Nächster Versuch am 4. März: Erste Metall-Tarifrunde in Bayern ergebnislos

Nächster Versuch am 4. März
Erste Metall-Tarifrunde in Bayern ergebnislos

Die bundesweit erste Tarifrunde der Metall- und Elektroindustrie ist am Donnerstag in München ergebnislos vertagt worden. Fortgesetzt werden sollen die Tarifverhandlungen für die rund 730 000 bayerischen Metall-Beschäftigten am 4. März in Nürnberg, teilten Arbeitgeber und Gewerkschaften nach der Verhandlung mit.

dpa MÜNCHEN. Bei den knapp zweistündigen Gesprächen gab es noch keine wesentliche Annäherung. Die IG Metall erhob für die Beschäftigten die bundesweit angekündigte Forderung nach 6,5 % mehr Lohn. Die Metallarbeitgeber kritisierten, diese Forderung sei weit von der wirtschaftlichen Realität entfernt. Die Arbeitgeber legten noch kein eigenes Angebot vor.

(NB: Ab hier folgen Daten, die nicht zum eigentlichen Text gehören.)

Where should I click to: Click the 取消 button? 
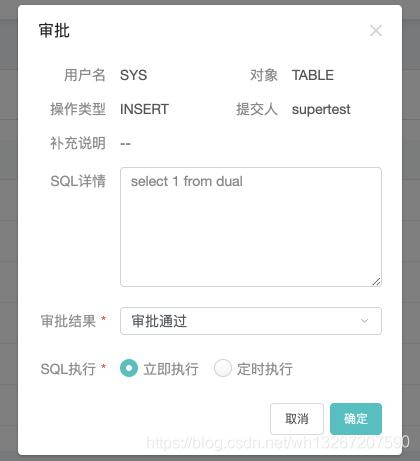pos(297,419)
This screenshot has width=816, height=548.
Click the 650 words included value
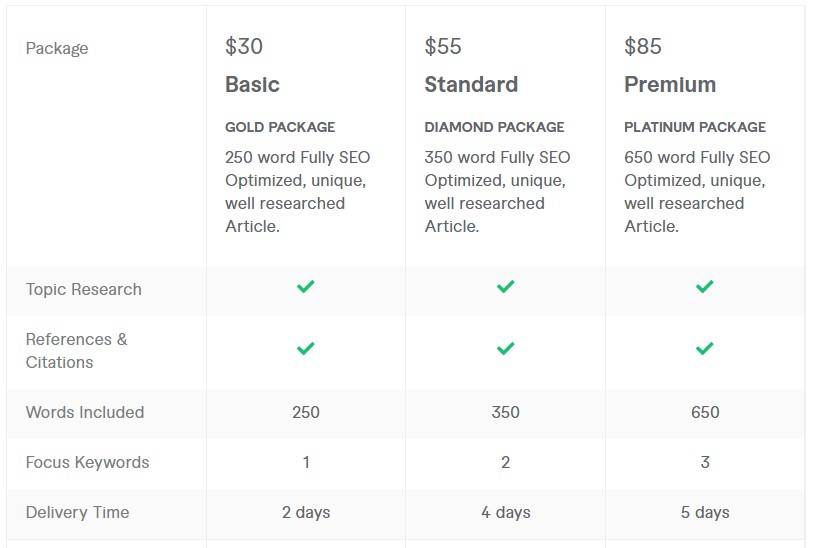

Bayerns IG Metall-Chef Werner Neugebauer sagte nach den Verhandlungen: "Wir sind nicht boshaft, aber mit sehr großer Spannung auseinandergegangen." Er kritisierte, dass die Arbeitgeber kein Angebot vorgelegt haben. "Die mauern sich so ein, dass wir kerzengerade in eine Situation wie 1995 hineinlaufen. Damals haben die Arbeitgeber erst ein Angebot gemacht, als wir mitten im Streik waren." Die Stimmung unter den Arbeitnehmern sei "sehr explosiv".

Der Verhandlungsführer der bayerischen Metall-Arbeitgeber, Heinz Greiffenberger, entgegnete, bei der nächsten Verhandlungsrunde werde man die volkswirtschaftlichen Daten für das vierte Quartal vorliegen haben. Dann könnte ein Angebot auf dieser Grundlage vorgelegt werden. Wichtigstes Ziel der Verhandlungen müsse die Sicherung von Beschäftigung und die Schaffung neuer Arbeitsplätze sein. Der moderate Tarifabschluss der vergangenen beiden Jahren habe allein in Bayern 38 000 zusätzliche Metall-Arbeitsplätze geschaffen. Die 6,5 %-Forderung der IG Metall wurde von Greiffenberger erneut strikt abgelehnt. "Es ist schrecklich, wie weit die Gewerkschaft von der Realität der momentanen Wirtschaftslage entfernt ist", sagte er.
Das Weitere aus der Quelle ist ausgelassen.